DESCRIPTION OF THE TASK: Number of lines below with "item": work it out and reply with that number only.

DATA FOR REVIEW:
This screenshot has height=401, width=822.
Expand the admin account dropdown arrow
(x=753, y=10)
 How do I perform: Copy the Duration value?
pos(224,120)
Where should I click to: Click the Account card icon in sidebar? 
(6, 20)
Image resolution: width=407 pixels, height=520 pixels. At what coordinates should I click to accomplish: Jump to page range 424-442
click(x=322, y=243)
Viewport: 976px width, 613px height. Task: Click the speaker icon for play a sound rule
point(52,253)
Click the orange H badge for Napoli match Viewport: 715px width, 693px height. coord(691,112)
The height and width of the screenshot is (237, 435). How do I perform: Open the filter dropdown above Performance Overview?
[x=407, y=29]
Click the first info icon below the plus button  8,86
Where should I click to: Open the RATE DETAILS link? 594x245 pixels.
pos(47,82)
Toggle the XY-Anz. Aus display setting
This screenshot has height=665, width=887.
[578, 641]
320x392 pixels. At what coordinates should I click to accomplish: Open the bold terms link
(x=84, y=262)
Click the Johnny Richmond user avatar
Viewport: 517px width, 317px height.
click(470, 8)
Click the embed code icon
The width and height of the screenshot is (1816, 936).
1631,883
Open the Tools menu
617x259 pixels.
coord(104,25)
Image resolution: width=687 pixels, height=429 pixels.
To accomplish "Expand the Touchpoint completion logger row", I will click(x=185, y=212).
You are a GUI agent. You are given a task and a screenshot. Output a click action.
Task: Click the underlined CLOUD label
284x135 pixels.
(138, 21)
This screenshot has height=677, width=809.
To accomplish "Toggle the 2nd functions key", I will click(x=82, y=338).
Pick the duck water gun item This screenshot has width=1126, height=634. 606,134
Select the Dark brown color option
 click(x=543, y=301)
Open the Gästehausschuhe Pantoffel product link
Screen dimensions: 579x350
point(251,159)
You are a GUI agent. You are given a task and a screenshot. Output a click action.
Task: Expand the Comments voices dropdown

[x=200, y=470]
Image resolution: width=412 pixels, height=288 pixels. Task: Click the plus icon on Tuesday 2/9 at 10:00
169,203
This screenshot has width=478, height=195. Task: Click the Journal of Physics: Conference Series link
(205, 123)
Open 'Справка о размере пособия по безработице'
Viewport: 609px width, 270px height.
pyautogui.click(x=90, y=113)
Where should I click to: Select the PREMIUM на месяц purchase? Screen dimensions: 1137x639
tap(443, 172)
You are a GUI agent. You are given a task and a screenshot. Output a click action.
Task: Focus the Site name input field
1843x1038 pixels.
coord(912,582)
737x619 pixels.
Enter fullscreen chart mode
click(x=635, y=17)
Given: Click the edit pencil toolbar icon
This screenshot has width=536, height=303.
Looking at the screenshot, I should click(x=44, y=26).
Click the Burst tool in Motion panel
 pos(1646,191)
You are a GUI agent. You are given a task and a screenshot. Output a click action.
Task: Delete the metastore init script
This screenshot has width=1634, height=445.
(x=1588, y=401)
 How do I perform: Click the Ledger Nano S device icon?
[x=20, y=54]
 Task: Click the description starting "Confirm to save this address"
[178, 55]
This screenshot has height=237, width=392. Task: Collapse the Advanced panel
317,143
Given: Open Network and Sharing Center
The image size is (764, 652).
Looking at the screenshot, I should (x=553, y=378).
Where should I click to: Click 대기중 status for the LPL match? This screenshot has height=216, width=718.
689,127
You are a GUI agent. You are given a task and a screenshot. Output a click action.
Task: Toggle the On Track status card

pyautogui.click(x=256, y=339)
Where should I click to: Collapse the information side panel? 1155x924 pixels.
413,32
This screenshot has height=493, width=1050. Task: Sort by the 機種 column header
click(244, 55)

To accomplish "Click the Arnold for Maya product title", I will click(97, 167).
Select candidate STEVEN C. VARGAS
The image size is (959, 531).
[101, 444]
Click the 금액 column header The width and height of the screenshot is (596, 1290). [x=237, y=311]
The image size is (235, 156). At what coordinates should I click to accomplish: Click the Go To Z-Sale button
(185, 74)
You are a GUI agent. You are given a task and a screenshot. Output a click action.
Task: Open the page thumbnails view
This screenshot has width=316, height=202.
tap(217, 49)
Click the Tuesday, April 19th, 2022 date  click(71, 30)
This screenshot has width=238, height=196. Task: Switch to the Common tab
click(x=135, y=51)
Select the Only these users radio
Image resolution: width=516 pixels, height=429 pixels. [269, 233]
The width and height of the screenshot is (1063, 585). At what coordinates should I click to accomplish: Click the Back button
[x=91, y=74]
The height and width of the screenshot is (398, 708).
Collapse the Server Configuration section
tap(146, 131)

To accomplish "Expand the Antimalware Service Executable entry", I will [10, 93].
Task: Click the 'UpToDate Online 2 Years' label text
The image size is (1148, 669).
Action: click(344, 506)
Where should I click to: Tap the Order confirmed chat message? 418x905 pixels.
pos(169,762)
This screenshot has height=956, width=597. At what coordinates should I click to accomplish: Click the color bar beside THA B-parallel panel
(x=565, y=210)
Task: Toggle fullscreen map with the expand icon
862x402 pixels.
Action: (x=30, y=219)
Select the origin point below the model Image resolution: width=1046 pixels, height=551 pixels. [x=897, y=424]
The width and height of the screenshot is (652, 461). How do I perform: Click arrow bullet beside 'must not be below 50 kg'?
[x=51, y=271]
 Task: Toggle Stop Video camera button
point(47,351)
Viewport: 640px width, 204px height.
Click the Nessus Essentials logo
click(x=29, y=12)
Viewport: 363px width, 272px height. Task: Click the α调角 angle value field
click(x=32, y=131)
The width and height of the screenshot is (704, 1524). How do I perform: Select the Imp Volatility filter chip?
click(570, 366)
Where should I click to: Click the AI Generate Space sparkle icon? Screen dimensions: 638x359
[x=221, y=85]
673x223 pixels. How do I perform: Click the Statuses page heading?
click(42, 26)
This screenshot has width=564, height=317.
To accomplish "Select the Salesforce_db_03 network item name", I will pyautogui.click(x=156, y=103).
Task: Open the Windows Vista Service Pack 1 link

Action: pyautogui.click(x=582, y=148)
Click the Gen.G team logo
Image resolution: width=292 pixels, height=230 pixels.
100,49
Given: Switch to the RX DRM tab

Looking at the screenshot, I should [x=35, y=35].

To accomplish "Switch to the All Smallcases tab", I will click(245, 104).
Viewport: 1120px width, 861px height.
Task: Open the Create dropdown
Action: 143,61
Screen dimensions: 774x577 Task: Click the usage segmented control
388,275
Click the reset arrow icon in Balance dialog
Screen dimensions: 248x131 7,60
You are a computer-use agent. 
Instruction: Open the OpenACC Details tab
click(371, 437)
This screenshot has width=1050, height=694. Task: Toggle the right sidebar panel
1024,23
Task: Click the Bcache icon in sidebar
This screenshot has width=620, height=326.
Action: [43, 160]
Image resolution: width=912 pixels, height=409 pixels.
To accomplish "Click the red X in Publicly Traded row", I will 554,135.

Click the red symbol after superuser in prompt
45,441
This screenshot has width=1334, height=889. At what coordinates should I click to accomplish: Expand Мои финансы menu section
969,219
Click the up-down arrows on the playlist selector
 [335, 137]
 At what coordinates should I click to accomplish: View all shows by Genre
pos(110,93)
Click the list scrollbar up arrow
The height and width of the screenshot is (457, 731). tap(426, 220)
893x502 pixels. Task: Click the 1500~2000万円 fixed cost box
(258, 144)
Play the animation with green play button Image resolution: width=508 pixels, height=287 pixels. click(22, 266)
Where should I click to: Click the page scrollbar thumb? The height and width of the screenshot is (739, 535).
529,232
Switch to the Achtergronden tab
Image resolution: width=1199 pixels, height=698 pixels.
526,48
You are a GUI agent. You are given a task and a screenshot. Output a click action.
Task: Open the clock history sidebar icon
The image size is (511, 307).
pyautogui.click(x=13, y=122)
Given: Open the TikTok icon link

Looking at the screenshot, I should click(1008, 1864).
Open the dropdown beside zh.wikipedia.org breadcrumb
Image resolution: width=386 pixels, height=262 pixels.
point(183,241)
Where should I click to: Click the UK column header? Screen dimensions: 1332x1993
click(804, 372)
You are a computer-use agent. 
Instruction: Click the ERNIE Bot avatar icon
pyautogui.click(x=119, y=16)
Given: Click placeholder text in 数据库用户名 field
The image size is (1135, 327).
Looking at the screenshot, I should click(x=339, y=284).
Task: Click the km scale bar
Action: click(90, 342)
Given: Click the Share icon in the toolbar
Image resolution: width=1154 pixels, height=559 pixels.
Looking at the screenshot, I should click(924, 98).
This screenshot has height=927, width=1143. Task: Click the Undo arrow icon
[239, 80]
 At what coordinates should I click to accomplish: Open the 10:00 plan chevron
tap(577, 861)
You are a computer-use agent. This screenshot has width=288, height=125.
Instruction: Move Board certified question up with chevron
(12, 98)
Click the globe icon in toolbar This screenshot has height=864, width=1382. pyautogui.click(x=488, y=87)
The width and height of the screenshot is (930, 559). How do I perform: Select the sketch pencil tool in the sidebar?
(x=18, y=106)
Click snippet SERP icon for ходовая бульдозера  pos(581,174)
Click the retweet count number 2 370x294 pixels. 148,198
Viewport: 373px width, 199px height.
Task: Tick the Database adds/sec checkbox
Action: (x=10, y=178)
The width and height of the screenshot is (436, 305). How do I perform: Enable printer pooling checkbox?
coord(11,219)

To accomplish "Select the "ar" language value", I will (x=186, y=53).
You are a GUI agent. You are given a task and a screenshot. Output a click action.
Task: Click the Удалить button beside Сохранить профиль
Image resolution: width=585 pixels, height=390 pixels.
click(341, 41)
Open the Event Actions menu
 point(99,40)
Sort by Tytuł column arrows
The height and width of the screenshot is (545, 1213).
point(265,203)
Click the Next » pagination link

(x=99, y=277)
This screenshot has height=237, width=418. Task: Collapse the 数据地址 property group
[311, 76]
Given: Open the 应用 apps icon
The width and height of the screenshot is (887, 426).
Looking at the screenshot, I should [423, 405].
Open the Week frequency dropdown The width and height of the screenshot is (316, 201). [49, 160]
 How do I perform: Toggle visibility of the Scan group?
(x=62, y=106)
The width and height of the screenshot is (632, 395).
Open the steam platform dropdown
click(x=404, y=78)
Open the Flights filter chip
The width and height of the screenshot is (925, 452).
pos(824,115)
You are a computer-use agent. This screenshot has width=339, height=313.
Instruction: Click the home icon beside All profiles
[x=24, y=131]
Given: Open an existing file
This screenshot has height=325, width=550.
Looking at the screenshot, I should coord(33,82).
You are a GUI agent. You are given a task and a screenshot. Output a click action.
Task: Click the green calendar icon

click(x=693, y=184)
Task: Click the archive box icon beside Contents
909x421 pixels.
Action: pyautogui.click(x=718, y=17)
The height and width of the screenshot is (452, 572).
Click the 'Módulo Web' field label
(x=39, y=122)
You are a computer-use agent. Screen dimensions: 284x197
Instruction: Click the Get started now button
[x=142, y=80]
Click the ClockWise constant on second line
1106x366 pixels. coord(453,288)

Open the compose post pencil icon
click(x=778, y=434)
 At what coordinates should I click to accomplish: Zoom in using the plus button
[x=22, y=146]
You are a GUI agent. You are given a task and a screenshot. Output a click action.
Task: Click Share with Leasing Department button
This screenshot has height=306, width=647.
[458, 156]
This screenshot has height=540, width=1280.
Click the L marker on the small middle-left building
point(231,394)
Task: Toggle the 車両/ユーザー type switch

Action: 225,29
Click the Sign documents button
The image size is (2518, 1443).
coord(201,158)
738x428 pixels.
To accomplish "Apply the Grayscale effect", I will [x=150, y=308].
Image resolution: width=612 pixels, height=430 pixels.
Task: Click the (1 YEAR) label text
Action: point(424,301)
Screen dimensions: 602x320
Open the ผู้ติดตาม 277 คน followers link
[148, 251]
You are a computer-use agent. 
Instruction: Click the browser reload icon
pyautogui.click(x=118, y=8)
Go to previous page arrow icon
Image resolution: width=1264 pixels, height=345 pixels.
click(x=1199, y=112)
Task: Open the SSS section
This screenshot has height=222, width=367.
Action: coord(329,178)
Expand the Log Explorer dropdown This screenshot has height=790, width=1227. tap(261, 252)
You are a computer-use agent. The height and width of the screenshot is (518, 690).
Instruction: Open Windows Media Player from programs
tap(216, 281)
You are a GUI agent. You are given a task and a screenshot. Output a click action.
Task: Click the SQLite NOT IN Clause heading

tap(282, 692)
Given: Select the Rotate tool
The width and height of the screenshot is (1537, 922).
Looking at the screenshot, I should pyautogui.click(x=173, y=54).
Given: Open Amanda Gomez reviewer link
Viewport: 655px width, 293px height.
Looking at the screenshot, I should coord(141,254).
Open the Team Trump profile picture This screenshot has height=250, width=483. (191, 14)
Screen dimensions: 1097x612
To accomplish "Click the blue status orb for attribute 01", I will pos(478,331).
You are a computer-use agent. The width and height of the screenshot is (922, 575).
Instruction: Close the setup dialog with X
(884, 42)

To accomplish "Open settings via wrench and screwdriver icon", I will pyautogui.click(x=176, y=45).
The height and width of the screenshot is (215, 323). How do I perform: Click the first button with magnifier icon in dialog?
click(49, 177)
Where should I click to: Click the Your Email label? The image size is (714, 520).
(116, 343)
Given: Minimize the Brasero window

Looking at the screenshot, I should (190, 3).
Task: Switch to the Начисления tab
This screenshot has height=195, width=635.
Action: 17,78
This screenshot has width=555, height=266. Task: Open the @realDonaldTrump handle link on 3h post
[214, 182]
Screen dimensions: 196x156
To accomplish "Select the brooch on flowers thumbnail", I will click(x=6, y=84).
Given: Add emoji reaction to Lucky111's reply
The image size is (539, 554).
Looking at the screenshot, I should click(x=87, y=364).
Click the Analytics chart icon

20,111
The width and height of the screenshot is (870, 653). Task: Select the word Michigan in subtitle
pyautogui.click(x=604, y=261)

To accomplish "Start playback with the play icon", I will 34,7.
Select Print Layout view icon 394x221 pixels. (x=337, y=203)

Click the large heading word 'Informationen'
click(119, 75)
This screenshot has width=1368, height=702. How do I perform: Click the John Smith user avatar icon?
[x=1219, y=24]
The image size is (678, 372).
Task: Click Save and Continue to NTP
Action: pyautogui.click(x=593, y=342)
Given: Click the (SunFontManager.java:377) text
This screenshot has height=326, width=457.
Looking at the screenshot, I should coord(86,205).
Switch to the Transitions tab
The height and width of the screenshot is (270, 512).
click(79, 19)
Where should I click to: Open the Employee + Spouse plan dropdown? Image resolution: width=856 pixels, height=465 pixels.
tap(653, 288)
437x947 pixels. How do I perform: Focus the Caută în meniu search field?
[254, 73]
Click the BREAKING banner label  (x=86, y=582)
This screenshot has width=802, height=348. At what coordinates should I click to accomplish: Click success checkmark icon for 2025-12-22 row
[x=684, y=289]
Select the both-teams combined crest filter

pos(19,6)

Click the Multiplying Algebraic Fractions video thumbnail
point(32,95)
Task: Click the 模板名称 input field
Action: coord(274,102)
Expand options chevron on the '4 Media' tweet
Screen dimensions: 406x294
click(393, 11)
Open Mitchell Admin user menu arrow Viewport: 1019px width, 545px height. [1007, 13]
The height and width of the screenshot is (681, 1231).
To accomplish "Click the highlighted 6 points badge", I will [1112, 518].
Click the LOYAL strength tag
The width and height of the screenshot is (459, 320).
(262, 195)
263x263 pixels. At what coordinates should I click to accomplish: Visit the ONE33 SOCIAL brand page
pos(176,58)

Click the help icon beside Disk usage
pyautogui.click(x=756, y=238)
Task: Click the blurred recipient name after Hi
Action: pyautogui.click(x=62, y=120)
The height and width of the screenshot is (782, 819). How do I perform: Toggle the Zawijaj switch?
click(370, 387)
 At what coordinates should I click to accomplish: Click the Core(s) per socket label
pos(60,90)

EXPECTED ANSWER: 2